Lessons from rejection and a change in focus

Our expanded CIN signature study hinted that these biomarkers could also predict responses to platinum-based chemotherapy. Working with Ania in James Brenton’s lab, we retrospectively tested our method on 50 ovarian cancer patients and saw promising results for both doxorubicin and platinum. Confident, we submitted our findings to Nature Genetics.

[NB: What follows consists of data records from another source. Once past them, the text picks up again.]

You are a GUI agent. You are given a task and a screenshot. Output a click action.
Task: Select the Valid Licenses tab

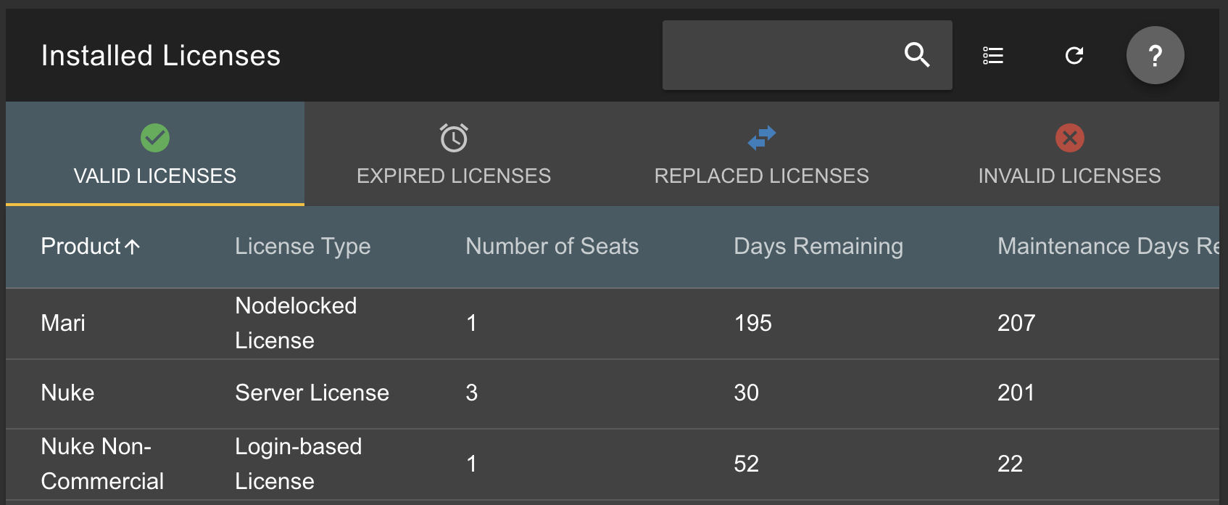click(x=155, y=176)
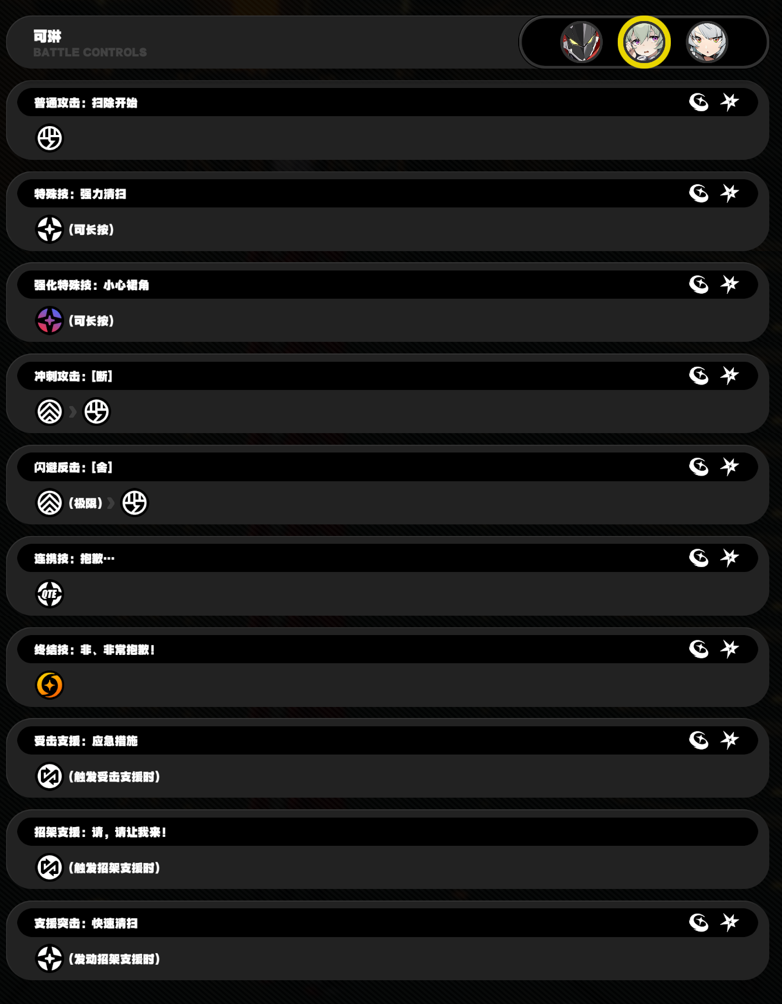Open the 连携技：抱歉 header bar

pos(388,558)
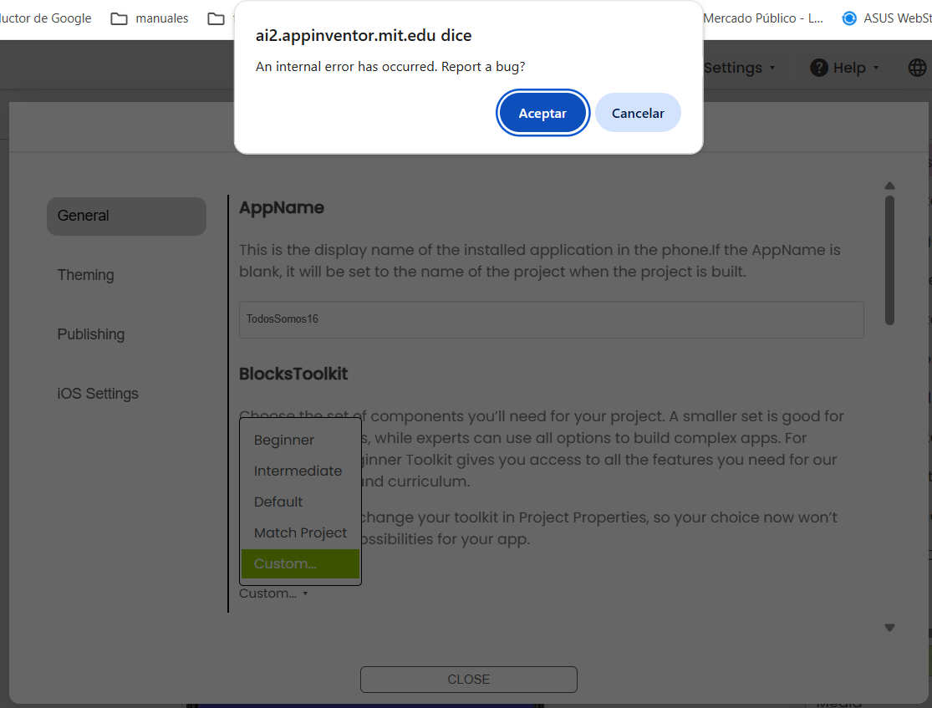Image resolution: width=932 pixels, height=708 pixels.
Task: Open the manuales bookmark folder
Action: (x=150, y=18)
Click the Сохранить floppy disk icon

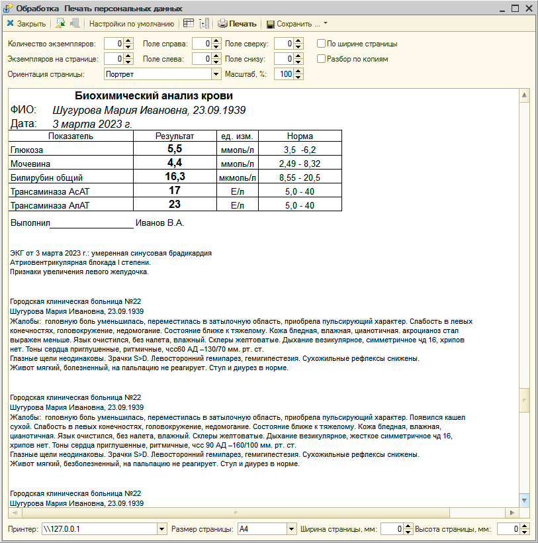pos(271,25)
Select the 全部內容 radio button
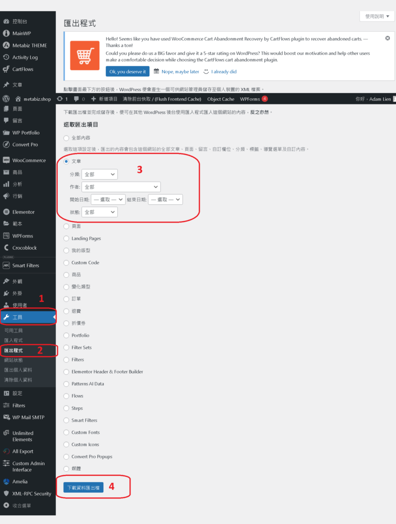Image resolution: width=396 pixels, height=524 pixels. point(66,138)
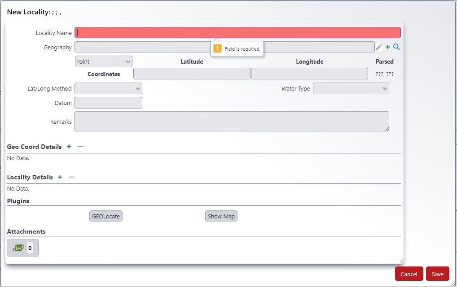Click the Longitude coordinates field
Viewport: 457px width, 287px height.
click(x=309, y=74)
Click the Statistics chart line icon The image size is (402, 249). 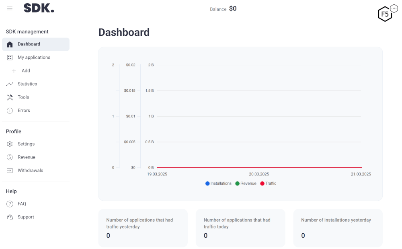point(10,84)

The reviews were constructive but highlighted a critical flaw: our patient cohort lacked the clinical RECIST response data needed for robust validation of sensitivity prediction. Since this was a retrospective study, there was no way to fill this gap. Around this time, Joe Thompson, who had been working on the technology at Tailor Bio, joined my lab as a PhD student. Together with Barbara, we realized that predicting resistance, rather than sensitivity, might offer greater clinical value and allow us to overcome this roadblock. This strategy was appealing as we didn’t want to mess with the patients currently receiving the chemotherapy that are sensitive, but rather, help those resistant to avoid the toxic side-effects.  

Rethinking clinical trials with real-world data

Meanwhile, Tailor Bio secured another Innovate UK grant and began designing a prospective clinical trial for our doxorubicin response test. The idea was to help decide whether platinum-resistant ovarian patients should receive doxorubicin or paclitaxel first as a second-line therapy. However, when we presented the trial protocol to gynecological cancer experts, the response was lukewarm. There were ethical concerns about treating patients predicted to be resistant, and little enthusiasm for trials involving older drugs.

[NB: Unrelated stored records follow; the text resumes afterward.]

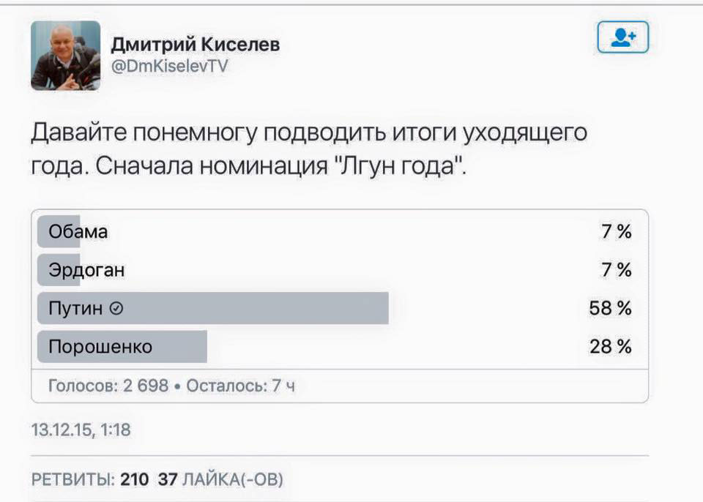Click the 28 % result value
Viewport: 703px width, 502px height.
tap(610, 347)
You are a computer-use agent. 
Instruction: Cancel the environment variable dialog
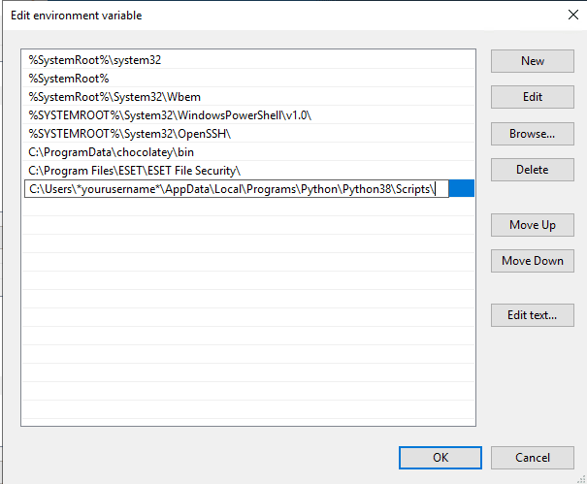pos(532,458)
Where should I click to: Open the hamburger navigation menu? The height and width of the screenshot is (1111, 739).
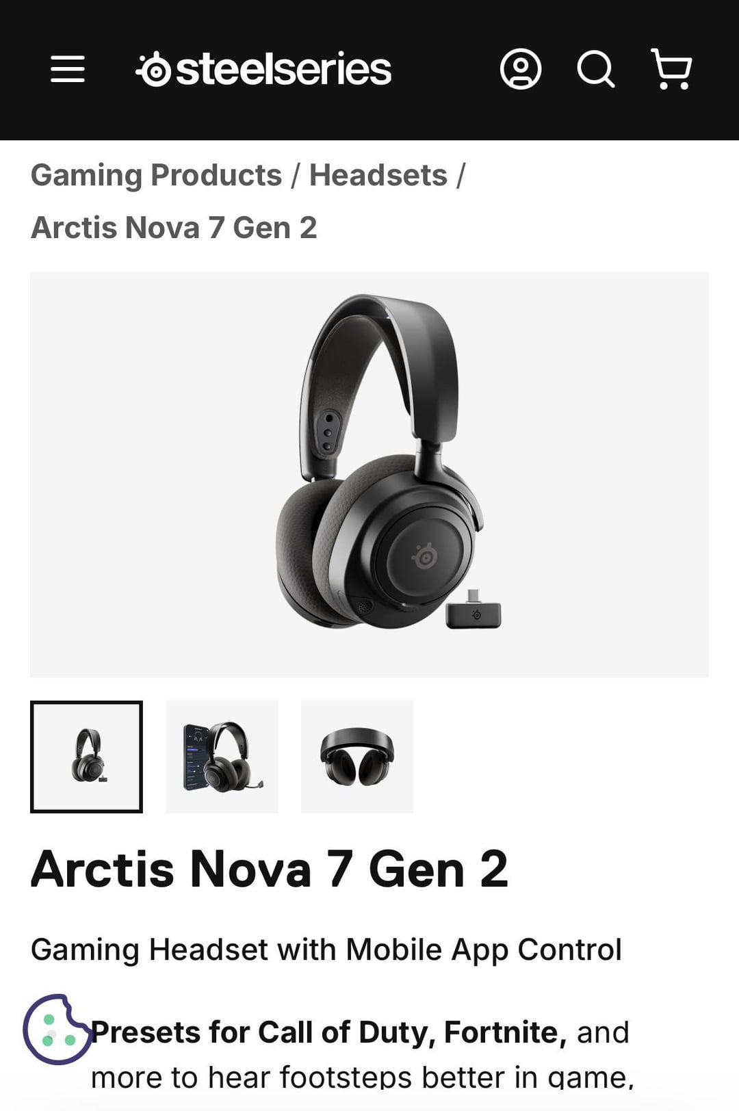[x=68, y=69]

Just as we were running out of options, we stumbled upon a study that had annotated clinical data for ovarian cancer samples in TCGA, including treatment response endpoints like time to treatment failure. With the rise of real-world data in drug approvals, we saw an opportunity: could we retrospectively validate our resistance predictors using these datasets? Energized, we annotated clinical data for other tumor types in TCGA and gained access to the Hartwig Medical Foundation cohort. In parallel, Barbara also showed that CIN signatures could predict taxane resistance in ovarian cancer, extending our approach to a third chemotherapy.

To our surprise, we now had data on hundreds of patients treated with our drugs of interest—and other standards of care—across multiple cancers. This opened up a new possibility: could we use real-world data to emulate randomised control biomarker trials? Some quick power calculations suggested it was feasible for ovarian, breast, and prostate cancers, and for a non-randomized study in sarcoma.

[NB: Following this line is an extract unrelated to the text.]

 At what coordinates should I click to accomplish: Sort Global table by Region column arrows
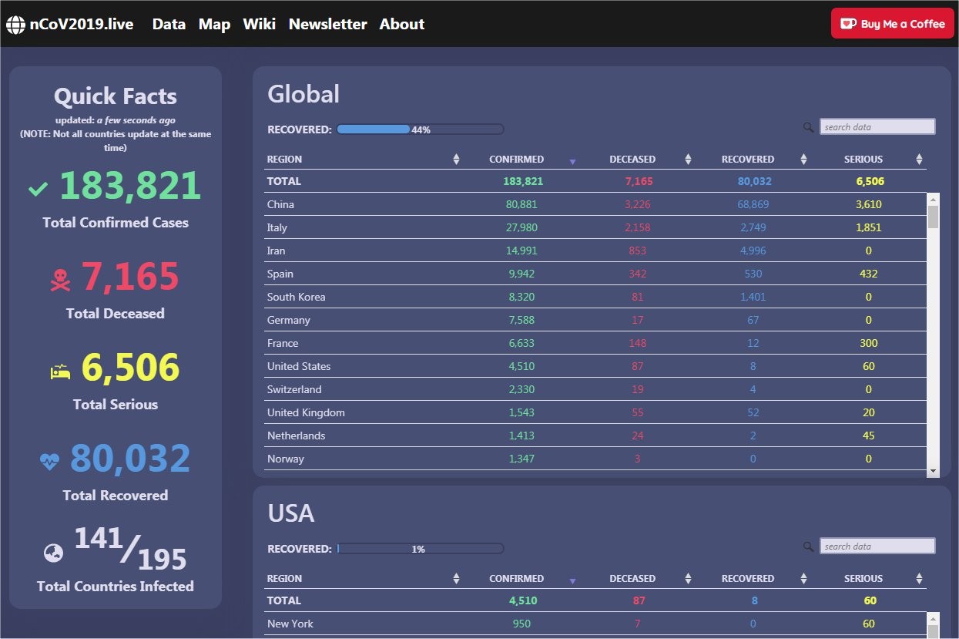[456, 160]
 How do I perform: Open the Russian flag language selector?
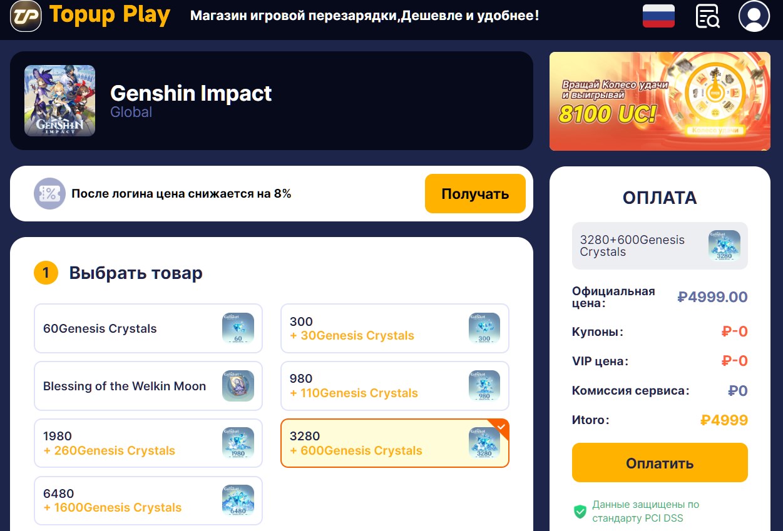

Success, publication, and the road ahead

This real-world data strategy paid off. Extending the study to include taxane resistance prediction and this more robust performance assessment, we appealed our initial rejection, and after another round of review, our study was accepted for publication.

Looking forward, our goal is to bring this technology into the clinic. We’ve received support from NextGenerationEU funds via the Spanish Ministry of Digital Transformation and Public Service, and are now conducting analytical validation of our test. While we know real-world data can’t fully replace prospective clinical trials, we hope it will enable faster, more practical prospective assessments of clinical utility. Our next step? A prospective trial of our platinum resistance test in lung cancer, planned for 2026.

Translating a biomarker from discovery to patient care is rarely straightforward. But with persistence, collaboration, and a willingness to rethink the rules, it’s possible to turn a chance postdoc project into a technology with real clinical promise.